#### Page text
A new novel from Richard Powers poses a disquieting question: Is it abnormal to be happy?
When it comes to the mad scientists of American letters, no one sees more clearly through his safety goggles than Richard Powers. In his new novel, Generosity: An Enhancement, the National Book Award winner (“The Echo Maker”) and recipient of a MacArthur “genius” grant takes something quintessentially American – the pursuit of happiness – and sends it spinning through the radioactive centrifuge of modern genetics.
Russell Stone was, briefly, a literary wunderkind who published essays in the New Yorker and scored a gig as a satirist on NPR. It turns out he wasn’t “merciless and mean enough for real creativity,” and after a crisis of conscience, Russell ends up editing self-help pieces for a magazine called “Becoming You.”

#### What you need to do
[1] In the review of Generosity, what magazine does Russell Stone end up editing self-help pieces for?
[2] Go on with the review of Generosity, starting after its last sentence.
The lines after the review of Generosity are separate material.

#### Record set

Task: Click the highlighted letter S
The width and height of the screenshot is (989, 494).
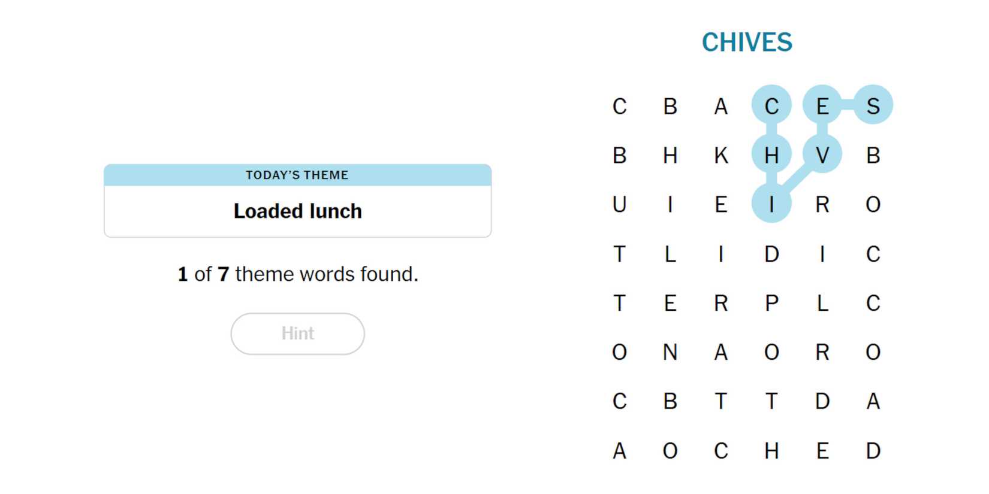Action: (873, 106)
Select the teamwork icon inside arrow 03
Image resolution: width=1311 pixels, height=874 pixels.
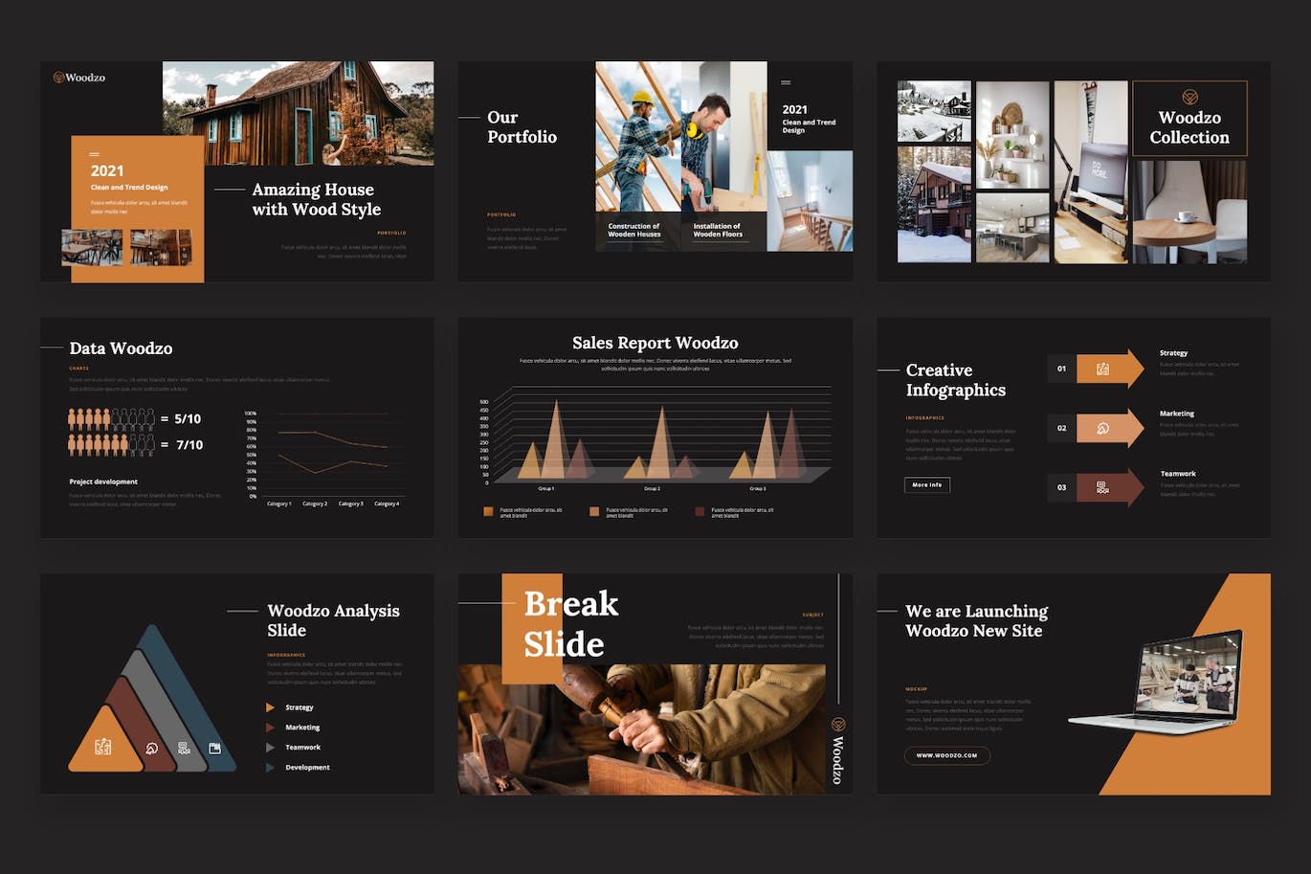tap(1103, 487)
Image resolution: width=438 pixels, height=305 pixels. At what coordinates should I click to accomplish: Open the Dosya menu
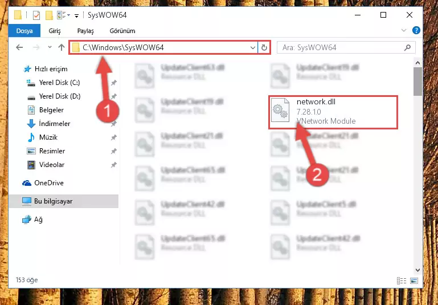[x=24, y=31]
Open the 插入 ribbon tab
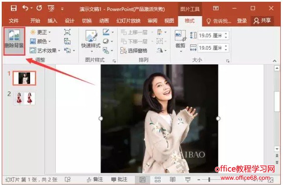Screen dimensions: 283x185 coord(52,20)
--
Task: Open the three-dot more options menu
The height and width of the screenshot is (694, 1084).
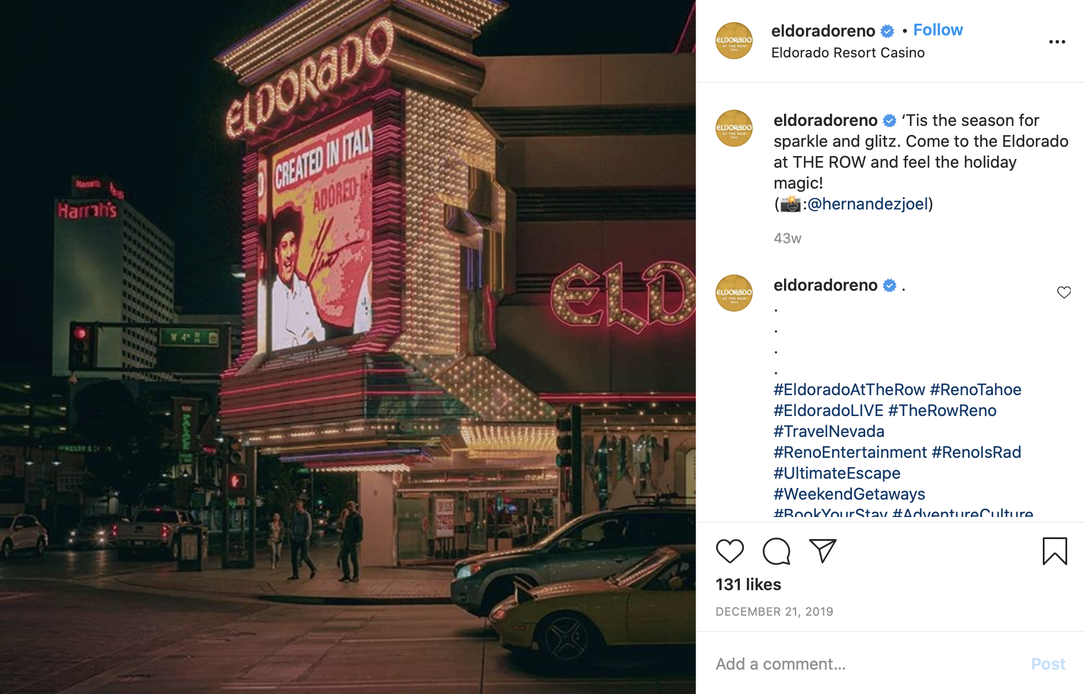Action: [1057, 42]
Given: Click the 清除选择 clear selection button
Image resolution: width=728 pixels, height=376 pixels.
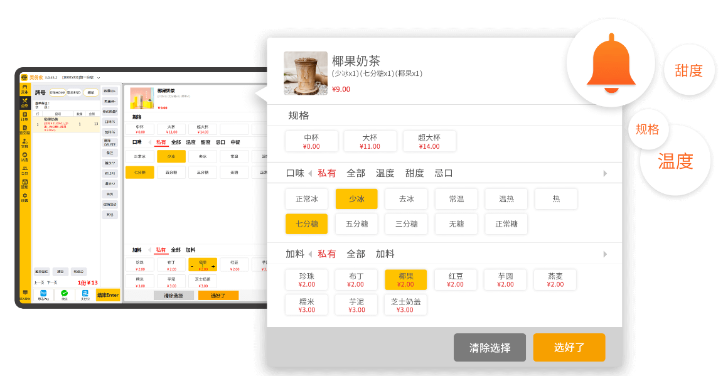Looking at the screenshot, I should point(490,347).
---
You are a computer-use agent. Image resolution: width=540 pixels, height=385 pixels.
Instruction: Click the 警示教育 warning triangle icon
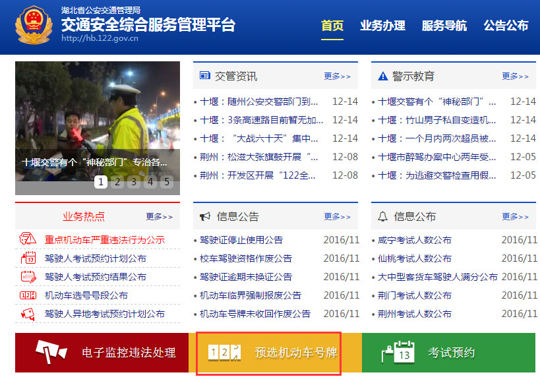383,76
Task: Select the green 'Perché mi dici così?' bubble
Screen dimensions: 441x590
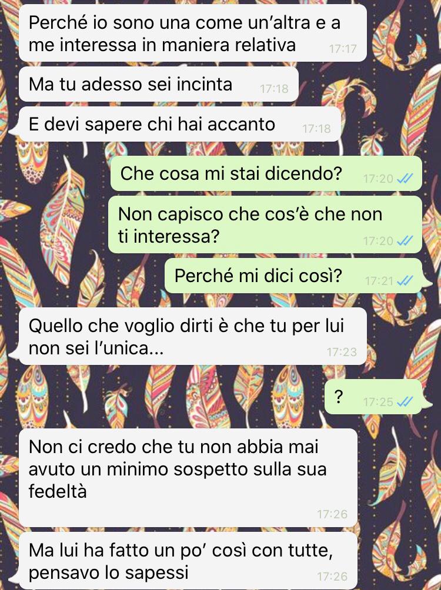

#### Answers for the tasks
[1] A magazine called "Becoming You."

[2]
As the novel opens, he is offered a job at a Chicago college teaching creative nonfiction. There, one of his students turns out to be something as rare as a unicorn: a truly happy person.
Thassadit Amzwar is an orphaned refugee from Algeria who radiates such perpetual well-being that her classmates nickname her “The Bliss Chick” and “Miss Generosity.” “Ten years of organized bloodbath have reduced a country the size of Western Europe to a walking corpse. And Thassa has emerged from that land glowing like a blissed-out mystic.”